Problem to work on —
Please retype only the lines below that run from the one containing "Image resolution: width=954" through the last line, both included, without altering a word.

### Data shown ###

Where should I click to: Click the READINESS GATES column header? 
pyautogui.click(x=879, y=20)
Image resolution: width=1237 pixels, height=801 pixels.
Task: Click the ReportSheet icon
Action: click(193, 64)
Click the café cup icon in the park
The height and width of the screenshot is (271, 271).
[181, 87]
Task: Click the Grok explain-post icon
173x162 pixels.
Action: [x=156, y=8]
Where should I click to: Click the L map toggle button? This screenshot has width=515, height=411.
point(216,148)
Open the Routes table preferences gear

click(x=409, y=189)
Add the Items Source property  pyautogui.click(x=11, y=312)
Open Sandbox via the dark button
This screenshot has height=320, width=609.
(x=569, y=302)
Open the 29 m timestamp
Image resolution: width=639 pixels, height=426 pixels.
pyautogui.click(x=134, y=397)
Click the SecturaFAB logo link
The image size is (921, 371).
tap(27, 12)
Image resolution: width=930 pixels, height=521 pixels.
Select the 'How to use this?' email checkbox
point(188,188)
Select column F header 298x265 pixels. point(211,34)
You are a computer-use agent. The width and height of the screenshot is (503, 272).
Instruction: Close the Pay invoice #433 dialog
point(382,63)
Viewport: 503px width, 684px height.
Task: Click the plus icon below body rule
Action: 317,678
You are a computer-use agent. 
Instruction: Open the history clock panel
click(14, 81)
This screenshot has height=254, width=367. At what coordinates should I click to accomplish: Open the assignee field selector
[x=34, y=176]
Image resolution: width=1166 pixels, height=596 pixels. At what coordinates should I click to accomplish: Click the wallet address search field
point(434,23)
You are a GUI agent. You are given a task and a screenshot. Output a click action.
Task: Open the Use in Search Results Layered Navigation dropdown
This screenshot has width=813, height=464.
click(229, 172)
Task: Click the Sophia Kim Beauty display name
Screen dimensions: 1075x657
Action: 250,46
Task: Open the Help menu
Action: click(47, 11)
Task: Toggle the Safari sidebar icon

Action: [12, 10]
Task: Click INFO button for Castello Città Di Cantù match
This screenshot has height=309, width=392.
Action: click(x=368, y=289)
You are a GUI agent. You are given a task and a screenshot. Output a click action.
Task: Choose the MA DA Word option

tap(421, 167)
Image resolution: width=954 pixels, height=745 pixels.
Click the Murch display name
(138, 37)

###

Written response —
Image resolution: width=954 pixels, height=745 pixels.
Click the Murch display name
(138, 37)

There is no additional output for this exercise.